Sentencing – severity of sentence – doing grievous bodily harm – conviction for – sentence of five years’ imprisonment and five strokes – accused a first-offender – whether sentence excessive.
The appellant was charged with doing grievous bodily harm to the complainant, contrary to section 234 of the Penal Code (cap 63), in that he struck the complainant with a spotlight in his eye causing a cut 3 ½ inches in depth. The court observed that the appellant ran away after the incident and was not seen for nine months though he said that he was away on work. He was convicted and sentenced to imprisonment for five years with five strokes of the cane. In his grounds of appeal, the appellant stated that the complainant’s wife, who had claimed at a police station to be an eye-witness to the incident giving rise to the charge, was not called as a witness. Further, it was argued that the complainant had not produced the weapon with which he was said to have been attacked and that the police had beaten the appellant and forced him to sign a written statement.
1. The complainant’s failure to produce the weapon with which he was attacked was understandable as he had been seriously injured in the incident and evidence was given that the appellant had ran away.
2. The trial magistrate had not misdirected himself in taking into account the behaviour of the appellant of going into hiding immediately after the incident giving rise to the charge as being circumstantial evidence supporting that of the complainant.

## Excerpted data
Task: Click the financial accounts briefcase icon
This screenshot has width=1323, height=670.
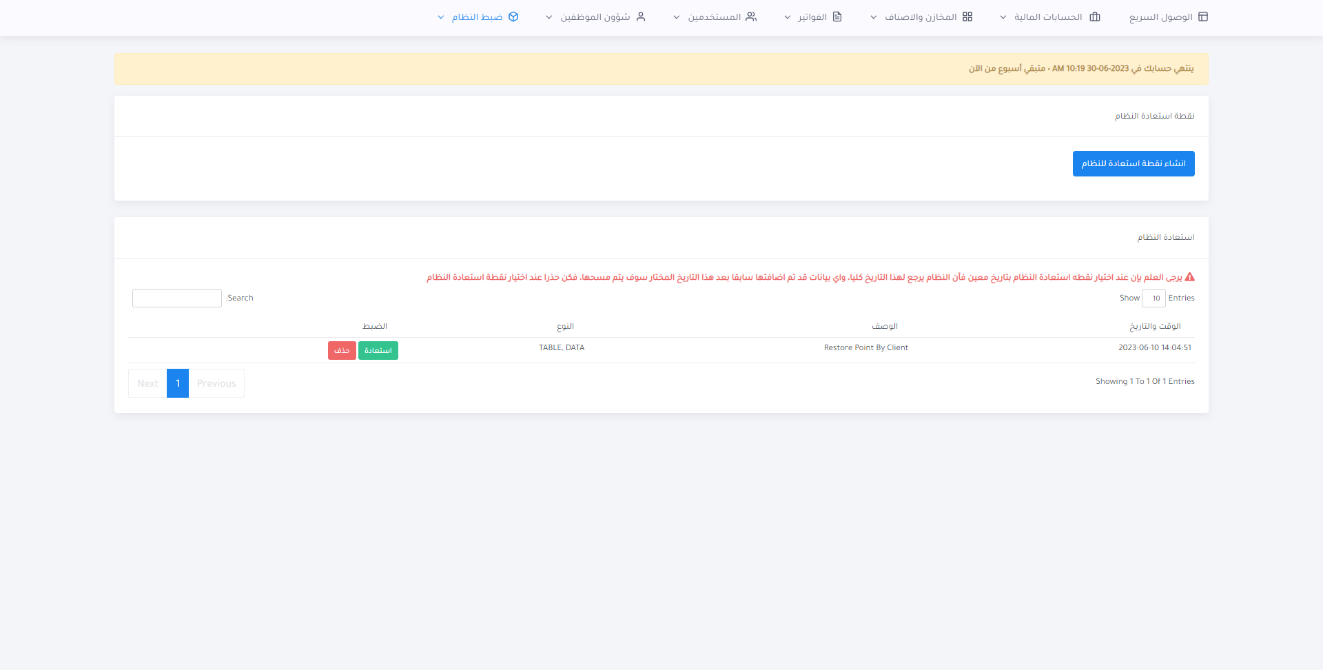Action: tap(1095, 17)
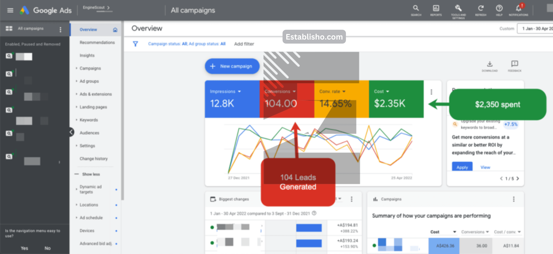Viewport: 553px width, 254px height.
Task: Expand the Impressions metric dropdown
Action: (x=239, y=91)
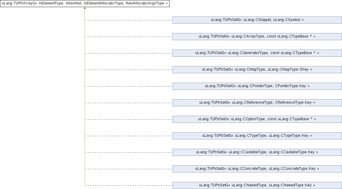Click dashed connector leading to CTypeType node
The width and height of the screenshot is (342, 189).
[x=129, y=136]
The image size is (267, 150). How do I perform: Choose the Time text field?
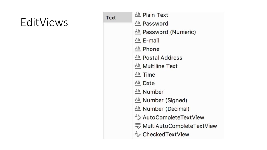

## Problem to solve
Quote in full, word for word, the case summary above about the appeal against a sentence for doing grievous bodily harm.

## Response to the exercise
Sentencing – severity of sentence – doing grievous bodily harm – conviction for – sentence of five years’ imprisonment and five strokes – accused a first-offender – whether sentence excessive.
The appellant was charged with doing grievous bodily harm to the complainant, contrary to section 234 of the Penal Code (cap 63), in that he struck the complainant with a spotlight in his eye causing a cut 3 ½ inches in depth. The court observed that the appellant ran away after the incident and was not seen for nine months though he said that he was away on work. He was convicted and sentenced to imprisonment for five years with five strokes of the cane. In his grounds of appeal, the appellant stated that the complainant’s wife, who had claimed at a police station to be an eye-witness to the incident giving rise to the charge, was not called as a witness. Further, it was argued that the complainant had not produced the weapon with which he was said to have been attacked and that the police had beaten the appellant and forced him to sign a written statement.
1. The complainant’s failure to produce the weapon with which he was attacked was understandable as he had been seriously injured in the incident and evidence was given that the appellant had ran away.
2. The trial magistrate had not misdirected himself in taking into account the behaviour of the appellant of going into hiding immediately after the incident giving rise to the charge as being circumstantial evidence supporting that of the complainant.